10 GbE ready to move into HPC in a big way

Doug Eadline over at Linux Mag predicts that its time for 10 GbE to move into HPC in a serious way

My 10 GigE prediction is based on the following rule of thumb, Speed, Simplicity, Cost, pick an two. I believe 10 GigE will win because of simplicity and cost. IB is already faster and has better latency and if you need this level of performance you are not even looking at Ethernet direction. The joy of clustering is that one size does not fit all and you can build your cluster around your needs.

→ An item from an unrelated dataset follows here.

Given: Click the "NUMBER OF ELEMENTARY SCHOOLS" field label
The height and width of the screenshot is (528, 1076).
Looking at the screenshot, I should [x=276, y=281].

More in the article, and don’t head over there thinking that Doug has positioned himself in a “10 GbE is the bestest network ever for everything so there” kind of argument. The article is a good read.


  1. I’ll step in and happily argue a bit here, but as with any argument we need to set the foundations first – one, I’m partially arguing semantics, since as Doug rightly points out, plain ol’ 1Gb connections are outdated and, most likely, insufficient to handle the types of data-intensive workloads being run these days. Does this mean 10GbE is ready to ‘move into HPC in a big way’? Well, sure, but I view it as ‘moving in’ in much the same way that a hypothetical space-ship being pulled by a black hole is ‘moving into it’ in a big way – it’s going, and fast, but as opposed to an active movement by choice, it’s being pulled because that’s all that CAN happen. (My analogies are weak today, it’s one of those weeks!)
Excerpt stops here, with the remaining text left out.